Dear Property Investor,
Did you know that despite the COVID-19 International Crisis, the Australia’s median house price has continued to rise, if only at a nominal rate, lifting 1.7 per cent over the quarter according to the latest data from property listing portal Domain.
Nationally, house and unit prices increased over the first quarter of 2020, however economists have warned growth will be likely short-lived.
Australia’s property market has traditionally fared relatively well during global economic shocks, with the market experiencing six falls over the past three decades.
Despite the history, market activity is likely to deteriorate in the coming months as economic uncertainty and job security fears heighten, with the extent of the impact on prices remaining a little less certain.
Domain senior analyst Nicola Powell point to four weeks leading to mid-April, where hesitant sellers began to withdraw listings causing a 20 per cent drop in new listings across capital cities.
“Despite homes selling quicker than last year, sellers are adjusting expectations, and auction prices have slipped,” Powell said.
“The slowdown aligns to the shutdown of non-essential services, the temporary ban on onsite auction gatherings and open inspections.”
Sydney, which has seen the strongest annual growth since mid-2017, saw houses prices life by 13.1 per cent and units 8.5 per cent over the year thanks in part to low mortgage rates and improved borrowing capacity fuelling buyer demand.
Worryingly, quarterly house price growth has slowed to less than half, and unit price growth one-third lower than the previous quarter.
“Early signs suggest that the rate of price growth had peaked before the coronavirus pandemic hit,” Powell said.
“A combination of weak wages growth and rising prices had once again stretched affordability for some buyers, while a rise in new listings early in the year had helped to service demand.”
New listings also began to fall from mid-March, along with 14 per cent of listings have had prices revised in March, up from 5 per cent in late 2019.
In Melbourne house prices have now risen for four consecutive quarters, pushing annual gains to double-digits for the first time since 2017.
Unit prices, while hadn’t seen double-digit annual growth in almost a decade, surged by 13.8 per cent over the year.
Despite this, new listings also dropped about 11 per cent over mid-March through to mid-April, suggesting few forced sales.
Powell noted that the rapid cautionary response from sellers will be counterbalanced against a drop in the buyer demand and in turn result in property prices faring better than transactions over the coming months.
Brisbane saw house prices nudging up 0.6 per cent over the first quarter to a record $584,778 and lifting 2.1 per cent higher than last year.
However, the city’s unit prices recorded the steepest annual fall in almost two decades, down 4.6 per cent and 9.8 per cent below the 2016 peak.
Despite South Australia holding the highest unemployment rate in the nation, Adelaide was one of only three capital cities to record stable or rising prices for houses and units, along with Sydney and Hobart.
The modest 1.3 per cent annual growth pushed house prices to a new high of $542,418 while unit prices jumped 4.2 per cent over the quarter.
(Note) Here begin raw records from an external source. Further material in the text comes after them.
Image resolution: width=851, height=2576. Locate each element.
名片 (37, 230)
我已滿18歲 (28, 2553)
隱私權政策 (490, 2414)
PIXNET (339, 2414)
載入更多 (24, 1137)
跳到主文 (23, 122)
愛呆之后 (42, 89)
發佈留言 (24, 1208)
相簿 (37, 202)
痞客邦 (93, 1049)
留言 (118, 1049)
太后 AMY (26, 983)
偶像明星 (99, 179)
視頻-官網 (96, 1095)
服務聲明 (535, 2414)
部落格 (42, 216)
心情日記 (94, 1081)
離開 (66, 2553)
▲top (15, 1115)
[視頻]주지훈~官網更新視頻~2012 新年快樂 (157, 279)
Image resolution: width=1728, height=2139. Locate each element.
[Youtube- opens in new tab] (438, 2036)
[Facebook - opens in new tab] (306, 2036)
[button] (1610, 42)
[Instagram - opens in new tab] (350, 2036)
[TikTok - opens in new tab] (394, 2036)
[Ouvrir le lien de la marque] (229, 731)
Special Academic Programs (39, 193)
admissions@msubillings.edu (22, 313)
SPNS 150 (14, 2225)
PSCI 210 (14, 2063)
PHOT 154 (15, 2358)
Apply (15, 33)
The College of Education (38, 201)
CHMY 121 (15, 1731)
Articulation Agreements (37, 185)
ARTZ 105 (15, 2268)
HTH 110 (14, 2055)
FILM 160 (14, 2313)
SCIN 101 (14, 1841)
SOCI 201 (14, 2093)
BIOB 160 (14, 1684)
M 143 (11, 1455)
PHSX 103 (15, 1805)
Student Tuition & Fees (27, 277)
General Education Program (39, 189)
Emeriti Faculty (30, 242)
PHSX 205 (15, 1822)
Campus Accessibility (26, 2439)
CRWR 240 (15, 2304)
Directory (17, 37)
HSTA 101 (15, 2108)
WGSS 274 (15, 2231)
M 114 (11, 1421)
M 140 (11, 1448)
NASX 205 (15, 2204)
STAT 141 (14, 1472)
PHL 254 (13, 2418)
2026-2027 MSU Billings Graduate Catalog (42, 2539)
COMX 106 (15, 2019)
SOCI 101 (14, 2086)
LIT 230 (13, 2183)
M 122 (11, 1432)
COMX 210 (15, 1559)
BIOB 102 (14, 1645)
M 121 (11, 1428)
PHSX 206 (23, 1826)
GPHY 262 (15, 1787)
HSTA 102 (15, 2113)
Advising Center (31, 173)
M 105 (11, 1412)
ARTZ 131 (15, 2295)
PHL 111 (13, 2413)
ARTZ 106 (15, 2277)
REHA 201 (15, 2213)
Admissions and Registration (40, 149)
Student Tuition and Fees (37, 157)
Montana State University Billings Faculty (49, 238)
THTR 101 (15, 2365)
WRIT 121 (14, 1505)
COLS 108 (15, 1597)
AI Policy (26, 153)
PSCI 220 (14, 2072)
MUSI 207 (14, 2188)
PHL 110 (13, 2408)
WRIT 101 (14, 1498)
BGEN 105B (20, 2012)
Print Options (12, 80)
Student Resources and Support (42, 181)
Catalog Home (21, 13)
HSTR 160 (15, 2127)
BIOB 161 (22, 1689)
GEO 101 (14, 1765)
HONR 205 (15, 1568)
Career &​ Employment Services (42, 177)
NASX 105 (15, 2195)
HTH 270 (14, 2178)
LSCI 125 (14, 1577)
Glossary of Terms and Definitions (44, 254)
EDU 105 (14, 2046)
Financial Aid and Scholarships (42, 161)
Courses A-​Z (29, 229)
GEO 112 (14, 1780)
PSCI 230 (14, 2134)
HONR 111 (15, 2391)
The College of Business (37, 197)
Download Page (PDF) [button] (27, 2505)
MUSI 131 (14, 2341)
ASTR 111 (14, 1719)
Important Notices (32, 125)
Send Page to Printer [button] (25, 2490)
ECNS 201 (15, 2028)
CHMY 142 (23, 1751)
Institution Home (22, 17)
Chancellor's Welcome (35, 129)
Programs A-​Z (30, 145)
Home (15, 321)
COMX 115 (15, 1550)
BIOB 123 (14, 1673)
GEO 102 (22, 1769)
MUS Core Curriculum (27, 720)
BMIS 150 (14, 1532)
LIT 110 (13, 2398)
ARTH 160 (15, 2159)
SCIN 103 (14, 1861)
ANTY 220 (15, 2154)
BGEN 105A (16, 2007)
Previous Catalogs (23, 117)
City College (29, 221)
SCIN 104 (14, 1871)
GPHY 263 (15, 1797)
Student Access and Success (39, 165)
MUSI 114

Hobart, which remains heavily exposed to the economic shock of the coronavirus pandemic due to its heady reliance on tourism, saw house prices rise to a new record high over the first quarter of 2020, up 2.2 per cent with unit prices holding.
House prices flatlined over the quarter in Perth and values sitting 14.4 per cent below the late-2014 peak.
“The slow recovery of Perth’s housing market over the past six months could be stalled by the economic fallout from the coronavirus pandemic,” Powell said.
“The ability to pause mortgages will be a lifeline to some homeowners, reducing the number of distressed sales.
“Perth will also benefit from WA’s two biggest exports, with iron ore exports expected to hit a high this year and gold prices at an all-time high.”
In the nation’s capital, values lifted slightly by 0.3 per cent over the quarter while unit’s dropped by 5.2 per cent.
Powell said Canberra would remain somewhat insulated to the economic shock due to its high proportion of government works, where job losses have been minimal to date.